═══ Task inputs

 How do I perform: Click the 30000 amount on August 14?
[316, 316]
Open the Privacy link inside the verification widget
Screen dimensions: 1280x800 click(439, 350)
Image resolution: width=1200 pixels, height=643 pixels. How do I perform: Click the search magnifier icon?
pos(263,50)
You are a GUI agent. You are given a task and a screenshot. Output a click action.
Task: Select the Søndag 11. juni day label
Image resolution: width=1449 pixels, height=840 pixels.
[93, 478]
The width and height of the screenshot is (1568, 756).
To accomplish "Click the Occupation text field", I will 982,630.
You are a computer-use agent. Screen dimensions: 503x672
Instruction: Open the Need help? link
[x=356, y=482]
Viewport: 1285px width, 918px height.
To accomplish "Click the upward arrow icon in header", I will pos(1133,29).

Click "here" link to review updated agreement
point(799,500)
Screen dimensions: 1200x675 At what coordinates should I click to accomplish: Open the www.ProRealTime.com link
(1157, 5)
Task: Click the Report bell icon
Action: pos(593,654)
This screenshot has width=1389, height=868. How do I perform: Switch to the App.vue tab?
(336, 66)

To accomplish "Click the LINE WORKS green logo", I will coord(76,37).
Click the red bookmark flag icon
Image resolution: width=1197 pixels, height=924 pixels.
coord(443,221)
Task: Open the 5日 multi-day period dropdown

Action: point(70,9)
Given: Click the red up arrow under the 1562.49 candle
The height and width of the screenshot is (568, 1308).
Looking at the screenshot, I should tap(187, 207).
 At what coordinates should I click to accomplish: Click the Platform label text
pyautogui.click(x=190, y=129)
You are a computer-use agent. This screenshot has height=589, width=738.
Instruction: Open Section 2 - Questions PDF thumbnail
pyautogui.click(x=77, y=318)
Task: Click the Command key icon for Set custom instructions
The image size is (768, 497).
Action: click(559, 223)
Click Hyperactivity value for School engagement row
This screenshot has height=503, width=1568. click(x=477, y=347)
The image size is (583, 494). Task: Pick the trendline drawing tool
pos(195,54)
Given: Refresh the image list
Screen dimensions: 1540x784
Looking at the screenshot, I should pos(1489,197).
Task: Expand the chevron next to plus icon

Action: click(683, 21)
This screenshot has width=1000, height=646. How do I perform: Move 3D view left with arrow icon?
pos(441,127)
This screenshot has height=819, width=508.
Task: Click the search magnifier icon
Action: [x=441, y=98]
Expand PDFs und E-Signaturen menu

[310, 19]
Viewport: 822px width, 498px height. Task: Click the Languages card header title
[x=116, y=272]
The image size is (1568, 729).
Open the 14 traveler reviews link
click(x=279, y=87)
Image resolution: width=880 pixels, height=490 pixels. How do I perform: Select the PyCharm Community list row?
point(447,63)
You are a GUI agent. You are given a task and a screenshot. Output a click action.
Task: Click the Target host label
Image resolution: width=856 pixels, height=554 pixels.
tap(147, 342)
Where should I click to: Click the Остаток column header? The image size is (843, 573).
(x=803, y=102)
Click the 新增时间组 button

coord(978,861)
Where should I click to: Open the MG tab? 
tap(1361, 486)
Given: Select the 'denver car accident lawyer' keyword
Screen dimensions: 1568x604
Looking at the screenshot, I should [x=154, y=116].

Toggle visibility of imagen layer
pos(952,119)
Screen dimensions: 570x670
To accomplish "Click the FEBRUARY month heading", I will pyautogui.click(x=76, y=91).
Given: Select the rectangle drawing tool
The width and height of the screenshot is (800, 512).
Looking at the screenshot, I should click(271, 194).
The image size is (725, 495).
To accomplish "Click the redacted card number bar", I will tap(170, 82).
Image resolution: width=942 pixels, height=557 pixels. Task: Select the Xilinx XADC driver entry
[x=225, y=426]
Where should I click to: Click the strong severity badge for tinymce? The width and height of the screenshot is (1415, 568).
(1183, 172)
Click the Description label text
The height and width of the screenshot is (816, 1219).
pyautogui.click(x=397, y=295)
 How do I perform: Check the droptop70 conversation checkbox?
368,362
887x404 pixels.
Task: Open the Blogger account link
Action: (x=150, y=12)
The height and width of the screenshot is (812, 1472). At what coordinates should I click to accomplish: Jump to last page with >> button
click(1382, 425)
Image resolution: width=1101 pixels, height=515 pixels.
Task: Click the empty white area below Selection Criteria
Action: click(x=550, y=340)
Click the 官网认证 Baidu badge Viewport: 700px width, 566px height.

══════

Goal of the exercise —
Note every line of the records that holds the word "will", and copy it.

Completed task —
To accomplish "Click the Occupation text field", I will 982,630.
To accomplish "Click the upward arrow icon in header", I will pos(1133,29).
To accomplish "Click the LINE WORKS green logo", I will coord(76,37).
To accomplish "Click the FEBRUARY month heading", I will pyautogui.click(x=76, y=91).
To accomplish "Click the redacted card number bar", I will tap(170, 82).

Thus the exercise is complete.